Se, agli inizi del Novecento, la cucina decorativa ha ancora un certo consenso, ben presto le cose sono destinate a cambiare radicalmente. Abbiamo visto come, gradualmente, si sono ridotti ornamenti e portate, passando da traboccanti buffet a un servizio più ordinato ed elegante, in cui le portate vengono presentate e porzionate individualmente. Negli anni Trenta, però, tutto cambia: le pietanze vengono presentate impiattate, abolendo l’uso di ingombranti vassoi in favore di un servizio più essenziale detto, appunto, “al piatto”.
Marinetti e il futurismo
La svolta arriva con la pubblicazione del Manifesto della cucina futurista, di Filippo Tommaso Marinetti e Fillia (pseudonimo dello chef Luigi Colombo). Rifacendosi alle teorie gastronomiche del cuoco francese Jules Maincave, gli autori intendono ribaltare i canoni della cucina tradizionale, creando qualcosa di completamente nuovo e stupefacente. Dei grandi banchetti barocchi non rimane quasi più nulla, eccetto quella medesima tendenza monumentalistica, ridimensionata in favore di un’idea di coerenza fra cibo servito e – diremmo oggi – location. Se, nelle parole di Marinetti, i piatti «di una volta […] erano barocchi, rococò, imperiali, intarsiati, arricciati, opulenti e fronzoluti come i loro abiti, le loro tappezzerie, maioliche e parrucche»; oggi, «gli artisti e i cuochi moderni devono pensare di intonare anche la cucina ai colori, alle forme e alle linee dell’epoca», in accordo con il gusto moderno. Il futurismo, in gastronomia, ha rappresentato una breve e bizzarra parentesi, che ha tuttavia lasciato un segno nell’evoluzione della cucina contemporanea, contribuendo in maniera significativa a passare dalla cucina del passato a quella che è stata definita nouvelle cuisine.
Gli anni ‘60 e la nouvelle cuisine
Al di là degli esperimenti del futurismo marinettiano, negli anni Sessanta del secolo scorso la gastronomia si trovava in una fase di stallo, intrappolata in modelli estetici del passato e priva di riferimenti alternativi. Le cose cambiarono quando i fratelli Troisgros decisero di servire le pietanze già impiattate, per semplici ragioni pratico-organizzative. Un modo per facilitare il servizio di sala e cucina che, tuttavia, divenne una moda e si diffuse rapidamente in tutti i ristoranti d’Europa. Sempre ai Troisgros dobbiamo il piatto universalmente riconosciuto come simbolo di quella nouvelle cuisine che stava nascendo: la mitica scaloppa di salmone all’acetosella.
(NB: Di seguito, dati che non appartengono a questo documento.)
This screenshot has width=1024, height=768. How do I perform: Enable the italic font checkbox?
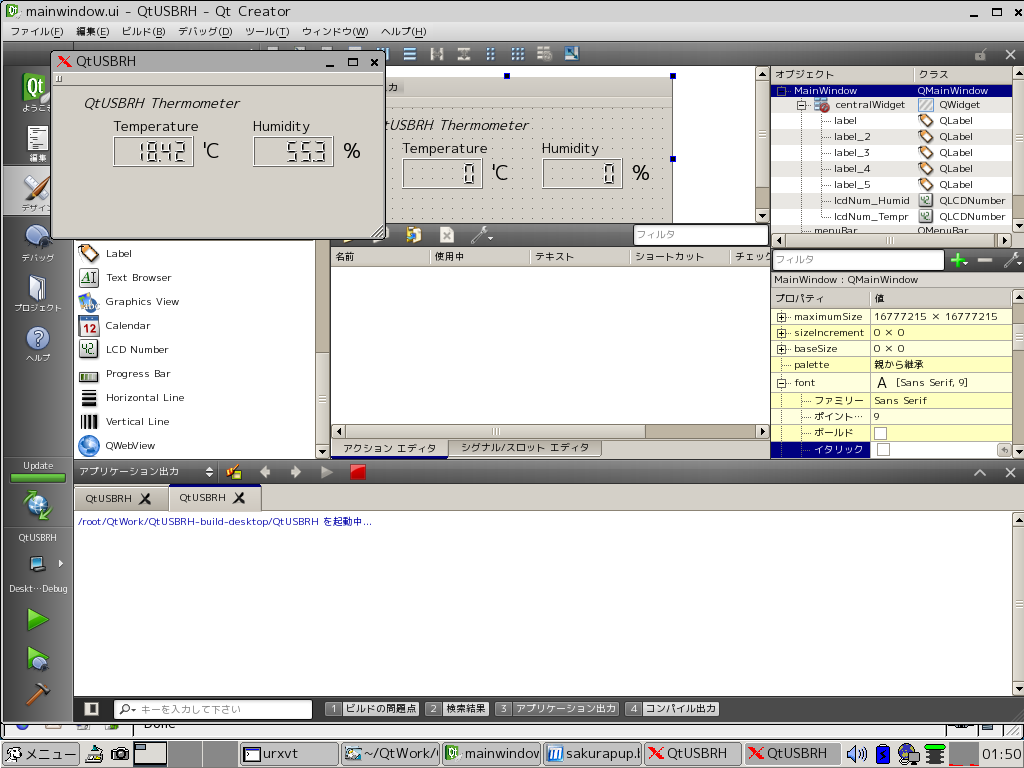[x=883, y=450]
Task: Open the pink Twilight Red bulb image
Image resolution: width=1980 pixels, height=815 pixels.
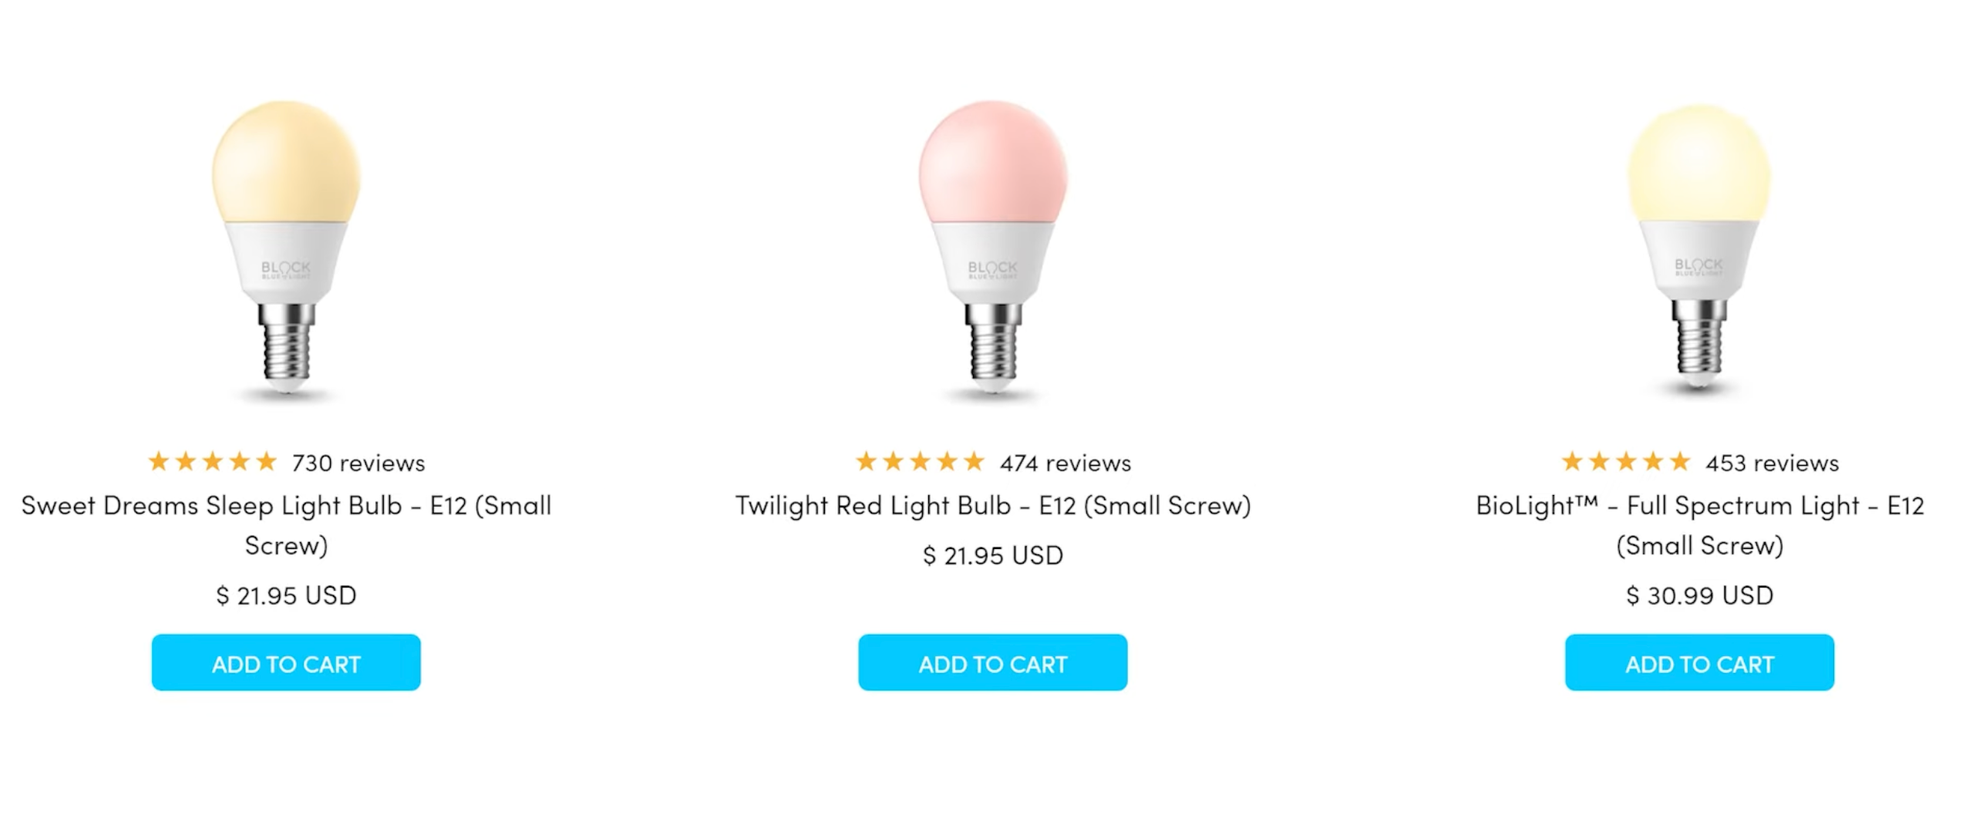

Finalmente, dopo secoli di ornamenti e decorazioni superflue, si assiste a una celebrazione del cibo di per se stesso, in cui necessità espressiva e finalità fisiologiche coincidono. Una ricerca di semplicità che riguarda tutti gli aspetti della cucina: dall’impiattamento all’esaltazione dei singoli sapori, non più amalgamati tra loro, ma individualmente riconoscibili. Un esempio su tutti di questo nuovo atteggiamento culinario è la celebre ratatouille di verdure di Roger Vergé, che prevede la cottura delle verdure una ad una. Così, il gusto finale del piatto è il risultato dell’esaltazione dei singoli ingredienti piuttosto che un indecifrabile mappazzone (per citare lo chef Bruno Barbieri).